● Exercise requirements: From the data that follows, print exactly the lines starting at the one containing "Task: Choose 1019 voltage from the list" and ending at the one containing "Click the browser"; include both of them and nothing more.

Collected data entries:
^^^^

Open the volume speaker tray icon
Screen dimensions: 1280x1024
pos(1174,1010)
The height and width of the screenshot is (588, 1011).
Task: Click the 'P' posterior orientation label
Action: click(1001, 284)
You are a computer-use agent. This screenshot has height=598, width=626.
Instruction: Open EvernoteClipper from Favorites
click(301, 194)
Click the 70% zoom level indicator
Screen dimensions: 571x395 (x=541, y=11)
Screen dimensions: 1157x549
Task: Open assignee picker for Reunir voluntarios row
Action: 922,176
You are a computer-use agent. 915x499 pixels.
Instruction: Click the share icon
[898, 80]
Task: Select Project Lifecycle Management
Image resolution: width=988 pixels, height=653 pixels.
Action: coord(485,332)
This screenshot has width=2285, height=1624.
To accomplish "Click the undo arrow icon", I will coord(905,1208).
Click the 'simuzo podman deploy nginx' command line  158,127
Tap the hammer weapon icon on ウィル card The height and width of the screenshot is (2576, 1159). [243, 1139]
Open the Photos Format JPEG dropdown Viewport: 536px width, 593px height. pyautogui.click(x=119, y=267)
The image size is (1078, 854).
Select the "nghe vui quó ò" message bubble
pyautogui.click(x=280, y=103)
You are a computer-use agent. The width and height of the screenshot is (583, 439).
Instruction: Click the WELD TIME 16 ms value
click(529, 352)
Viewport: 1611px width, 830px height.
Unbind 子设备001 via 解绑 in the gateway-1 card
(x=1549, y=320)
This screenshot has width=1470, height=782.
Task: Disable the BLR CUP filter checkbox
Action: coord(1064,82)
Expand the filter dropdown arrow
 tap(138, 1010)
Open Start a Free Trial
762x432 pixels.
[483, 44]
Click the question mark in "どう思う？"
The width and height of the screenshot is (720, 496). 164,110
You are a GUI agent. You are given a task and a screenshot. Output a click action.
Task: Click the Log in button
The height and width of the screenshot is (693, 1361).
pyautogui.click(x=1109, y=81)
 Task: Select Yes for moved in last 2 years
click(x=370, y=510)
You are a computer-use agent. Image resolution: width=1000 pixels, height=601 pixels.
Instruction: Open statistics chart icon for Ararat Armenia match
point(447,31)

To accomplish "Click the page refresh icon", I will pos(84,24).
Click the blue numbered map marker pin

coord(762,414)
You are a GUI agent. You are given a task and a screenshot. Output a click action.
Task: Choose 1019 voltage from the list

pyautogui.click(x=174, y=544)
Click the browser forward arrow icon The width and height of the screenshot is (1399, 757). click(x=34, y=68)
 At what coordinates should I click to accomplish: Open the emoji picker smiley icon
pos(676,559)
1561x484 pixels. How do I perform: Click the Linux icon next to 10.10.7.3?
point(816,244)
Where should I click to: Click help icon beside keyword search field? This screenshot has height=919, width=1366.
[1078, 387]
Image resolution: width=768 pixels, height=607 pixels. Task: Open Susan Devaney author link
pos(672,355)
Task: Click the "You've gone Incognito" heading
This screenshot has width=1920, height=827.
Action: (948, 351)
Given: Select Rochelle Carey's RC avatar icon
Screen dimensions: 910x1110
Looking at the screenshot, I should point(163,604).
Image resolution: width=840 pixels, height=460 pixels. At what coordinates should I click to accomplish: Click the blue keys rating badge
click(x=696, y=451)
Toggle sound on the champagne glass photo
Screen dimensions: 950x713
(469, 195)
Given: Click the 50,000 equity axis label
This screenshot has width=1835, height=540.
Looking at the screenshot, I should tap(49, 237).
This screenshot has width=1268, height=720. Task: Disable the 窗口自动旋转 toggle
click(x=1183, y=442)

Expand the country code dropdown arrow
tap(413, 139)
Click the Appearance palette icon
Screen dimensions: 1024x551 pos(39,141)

^^^^

● Solution for this problem:
Task: Choose 1019 voltage from the list

pyautogui.click(x=174, y=544)
Click the browser forward arrow icon The width and height of the screenshot is (1399, 757). click(x=34, y=68)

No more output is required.